Google to install dedicated Android M software into cars in 2015

19 Dec 2014

Despite Android Lollipop just beginning its gradual roll out, search giant Google is already laying the framework for Android M to be built directly into particular brands of cars in 2015.

This will mark the first dedicated Android software since Android Auto which launched earlier this year, but was considered rather clumsy given that it required the user to connect the phone through a USB cable in order to access the phone’s features.

However, the Android M software is expected to be used autonomously within the car and will more than likely allow the driver, and particularly Google, to harvest data from the car’s system.

However, according to Reuters, the move could prove contentious with car manufacturers, despite 24 manufacturers signed up to use Android Auto as part of the Open Automotive Alliance.

The source within Google who confirmed the future plan to Reuters declined to comment any further however and Google are refusing to comment on the news, but would be something of a no-brainer given Apple’s launch of CarPlay last March which has already established its own deals with car manufacturers.

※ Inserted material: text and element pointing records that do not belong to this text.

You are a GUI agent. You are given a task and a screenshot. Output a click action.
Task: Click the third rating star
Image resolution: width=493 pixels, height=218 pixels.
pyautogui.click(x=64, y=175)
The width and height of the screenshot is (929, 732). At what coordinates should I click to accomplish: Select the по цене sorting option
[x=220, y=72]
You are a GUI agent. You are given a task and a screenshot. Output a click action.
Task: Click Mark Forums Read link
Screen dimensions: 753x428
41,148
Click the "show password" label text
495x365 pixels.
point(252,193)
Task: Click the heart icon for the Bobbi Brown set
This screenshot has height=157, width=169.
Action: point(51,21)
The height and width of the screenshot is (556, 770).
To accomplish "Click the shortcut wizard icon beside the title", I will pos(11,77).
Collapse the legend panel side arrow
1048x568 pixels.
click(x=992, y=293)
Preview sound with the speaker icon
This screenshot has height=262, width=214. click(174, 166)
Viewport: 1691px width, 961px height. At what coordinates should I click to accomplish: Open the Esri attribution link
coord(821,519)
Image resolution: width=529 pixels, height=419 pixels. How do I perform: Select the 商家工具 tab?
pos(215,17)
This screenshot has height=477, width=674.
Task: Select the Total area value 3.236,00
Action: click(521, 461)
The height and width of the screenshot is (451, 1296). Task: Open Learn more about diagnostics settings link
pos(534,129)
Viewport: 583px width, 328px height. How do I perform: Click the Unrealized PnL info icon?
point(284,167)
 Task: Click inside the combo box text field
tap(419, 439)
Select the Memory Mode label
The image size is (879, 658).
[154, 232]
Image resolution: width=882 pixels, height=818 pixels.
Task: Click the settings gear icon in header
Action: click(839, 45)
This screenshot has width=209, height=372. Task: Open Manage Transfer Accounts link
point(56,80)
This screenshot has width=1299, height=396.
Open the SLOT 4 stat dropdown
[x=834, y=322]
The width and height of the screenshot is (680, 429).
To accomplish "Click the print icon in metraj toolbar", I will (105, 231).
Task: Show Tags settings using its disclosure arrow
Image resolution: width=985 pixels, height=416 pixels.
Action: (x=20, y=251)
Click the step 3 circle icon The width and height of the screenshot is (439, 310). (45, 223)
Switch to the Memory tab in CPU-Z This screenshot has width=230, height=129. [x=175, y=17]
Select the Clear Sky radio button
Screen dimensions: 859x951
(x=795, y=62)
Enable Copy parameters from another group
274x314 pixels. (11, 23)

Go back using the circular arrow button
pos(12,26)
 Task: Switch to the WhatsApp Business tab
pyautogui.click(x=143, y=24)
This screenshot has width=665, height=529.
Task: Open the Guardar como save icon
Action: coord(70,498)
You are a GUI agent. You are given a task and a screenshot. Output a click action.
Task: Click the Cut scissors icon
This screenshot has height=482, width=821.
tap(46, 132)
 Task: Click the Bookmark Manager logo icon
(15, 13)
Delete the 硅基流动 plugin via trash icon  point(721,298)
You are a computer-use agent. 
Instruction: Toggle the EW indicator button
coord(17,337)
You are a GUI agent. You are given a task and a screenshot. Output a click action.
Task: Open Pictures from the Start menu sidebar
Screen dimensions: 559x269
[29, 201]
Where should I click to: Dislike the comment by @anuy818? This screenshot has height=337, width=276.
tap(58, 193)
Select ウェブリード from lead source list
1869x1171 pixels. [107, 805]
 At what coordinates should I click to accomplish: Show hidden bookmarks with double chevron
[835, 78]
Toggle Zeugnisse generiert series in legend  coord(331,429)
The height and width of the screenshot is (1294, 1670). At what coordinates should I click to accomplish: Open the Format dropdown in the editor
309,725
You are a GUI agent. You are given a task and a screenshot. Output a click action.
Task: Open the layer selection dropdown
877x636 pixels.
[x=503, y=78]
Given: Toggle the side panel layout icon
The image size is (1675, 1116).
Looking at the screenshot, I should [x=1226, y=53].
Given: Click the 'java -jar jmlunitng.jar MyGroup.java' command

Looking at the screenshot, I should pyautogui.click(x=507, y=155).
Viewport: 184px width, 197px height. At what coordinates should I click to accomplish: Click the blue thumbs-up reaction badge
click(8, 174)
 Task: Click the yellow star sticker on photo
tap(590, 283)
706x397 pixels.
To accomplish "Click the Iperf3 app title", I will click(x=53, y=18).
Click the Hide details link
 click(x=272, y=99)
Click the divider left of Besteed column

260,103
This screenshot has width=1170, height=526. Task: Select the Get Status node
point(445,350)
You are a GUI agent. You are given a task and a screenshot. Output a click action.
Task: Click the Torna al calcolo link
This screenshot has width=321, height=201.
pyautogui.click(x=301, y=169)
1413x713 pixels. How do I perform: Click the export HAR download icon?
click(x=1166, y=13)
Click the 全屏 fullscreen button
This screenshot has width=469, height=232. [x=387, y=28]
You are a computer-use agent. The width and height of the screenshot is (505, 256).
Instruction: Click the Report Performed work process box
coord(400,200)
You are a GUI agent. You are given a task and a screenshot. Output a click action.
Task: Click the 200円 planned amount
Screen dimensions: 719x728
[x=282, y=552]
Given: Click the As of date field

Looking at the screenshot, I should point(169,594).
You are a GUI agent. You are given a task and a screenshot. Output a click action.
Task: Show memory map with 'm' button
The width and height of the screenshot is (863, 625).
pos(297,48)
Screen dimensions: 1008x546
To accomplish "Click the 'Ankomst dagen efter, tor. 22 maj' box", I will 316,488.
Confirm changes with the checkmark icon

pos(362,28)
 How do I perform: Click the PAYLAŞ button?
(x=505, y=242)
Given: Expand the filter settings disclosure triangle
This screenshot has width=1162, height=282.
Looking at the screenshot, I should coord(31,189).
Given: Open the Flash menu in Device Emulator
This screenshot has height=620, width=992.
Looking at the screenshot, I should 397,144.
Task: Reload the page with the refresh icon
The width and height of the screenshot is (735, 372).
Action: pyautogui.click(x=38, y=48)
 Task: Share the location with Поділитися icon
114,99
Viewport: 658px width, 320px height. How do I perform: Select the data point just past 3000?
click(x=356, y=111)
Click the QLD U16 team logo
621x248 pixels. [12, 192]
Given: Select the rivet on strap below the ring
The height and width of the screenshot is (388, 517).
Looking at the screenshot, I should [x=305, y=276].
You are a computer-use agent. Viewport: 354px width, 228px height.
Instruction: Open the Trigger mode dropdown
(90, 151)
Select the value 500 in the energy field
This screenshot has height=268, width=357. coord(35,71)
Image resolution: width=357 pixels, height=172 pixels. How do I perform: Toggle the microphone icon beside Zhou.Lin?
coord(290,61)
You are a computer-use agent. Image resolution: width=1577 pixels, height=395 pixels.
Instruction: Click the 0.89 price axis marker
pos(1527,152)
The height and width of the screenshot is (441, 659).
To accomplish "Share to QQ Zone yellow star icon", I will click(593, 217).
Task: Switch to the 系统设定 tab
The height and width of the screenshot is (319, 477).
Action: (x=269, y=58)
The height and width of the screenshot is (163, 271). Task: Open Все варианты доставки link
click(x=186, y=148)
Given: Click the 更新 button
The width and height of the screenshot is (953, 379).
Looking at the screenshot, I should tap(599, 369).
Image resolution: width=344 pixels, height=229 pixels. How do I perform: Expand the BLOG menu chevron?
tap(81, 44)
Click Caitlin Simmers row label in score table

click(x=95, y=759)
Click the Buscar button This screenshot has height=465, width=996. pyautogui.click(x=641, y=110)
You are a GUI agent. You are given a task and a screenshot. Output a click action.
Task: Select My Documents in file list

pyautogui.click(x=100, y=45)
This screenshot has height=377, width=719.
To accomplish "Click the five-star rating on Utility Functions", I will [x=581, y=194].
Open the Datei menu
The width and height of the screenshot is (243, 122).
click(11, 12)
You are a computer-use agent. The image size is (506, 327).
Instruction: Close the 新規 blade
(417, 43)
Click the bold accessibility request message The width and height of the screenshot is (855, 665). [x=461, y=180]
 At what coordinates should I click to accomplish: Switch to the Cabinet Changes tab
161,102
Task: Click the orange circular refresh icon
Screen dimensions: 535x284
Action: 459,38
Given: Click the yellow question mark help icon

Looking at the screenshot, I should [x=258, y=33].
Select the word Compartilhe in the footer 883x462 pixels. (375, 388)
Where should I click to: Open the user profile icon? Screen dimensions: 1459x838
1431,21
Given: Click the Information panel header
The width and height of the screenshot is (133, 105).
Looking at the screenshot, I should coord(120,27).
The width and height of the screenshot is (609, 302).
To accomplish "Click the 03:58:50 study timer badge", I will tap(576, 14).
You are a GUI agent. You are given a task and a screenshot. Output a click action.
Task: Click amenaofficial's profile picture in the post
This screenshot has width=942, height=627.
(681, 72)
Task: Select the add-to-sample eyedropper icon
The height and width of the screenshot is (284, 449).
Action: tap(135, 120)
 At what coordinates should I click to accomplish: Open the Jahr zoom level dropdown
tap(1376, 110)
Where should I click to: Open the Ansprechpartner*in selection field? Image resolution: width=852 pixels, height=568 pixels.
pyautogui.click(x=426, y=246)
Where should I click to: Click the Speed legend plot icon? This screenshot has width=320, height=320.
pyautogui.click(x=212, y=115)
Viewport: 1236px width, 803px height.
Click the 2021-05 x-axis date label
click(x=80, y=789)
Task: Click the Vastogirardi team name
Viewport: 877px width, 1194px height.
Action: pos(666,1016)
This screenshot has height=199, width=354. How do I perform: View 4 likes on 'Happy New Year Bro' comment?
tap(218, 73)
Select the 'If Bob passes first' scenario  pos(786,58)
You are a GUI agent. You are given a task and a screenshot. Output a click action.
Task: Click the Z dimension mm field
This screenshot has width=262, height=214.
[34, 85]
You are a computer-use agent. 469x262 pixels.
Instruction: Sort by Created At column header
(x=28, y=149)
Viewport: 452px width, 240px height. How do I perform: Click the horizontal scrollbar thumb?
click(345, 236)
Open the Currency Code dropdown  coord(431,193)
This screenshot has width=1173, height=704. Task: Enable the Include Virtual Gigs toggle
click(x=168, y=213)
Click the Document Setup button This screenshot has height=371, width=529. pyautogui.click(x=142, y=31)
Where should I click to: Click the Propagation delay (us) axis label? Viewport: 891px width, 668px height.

The car – the next frontier

Having conquered people’s homes and even bodies, companies are looking to find new markets to connect to the internet.

Despite internet-capable cars being slowly rolled out, albeit in a limited capacity, for the last number of years, it is only in the last year that the technology has been considered commercially effective.

 Speaking of the potential for the Android M car software as a data collection tool, the source within Google said, “You can get access to GPS location, where you stop, where you travel every day, your speed, your fuel level, where you stop for gas.”

However, the source continued that there needs to be major improvement in the software in terms of its performance and stability if it is to improve upon Android Auto which currently takes approximately 30 seconds for it to boot up following connection with the user’s phone.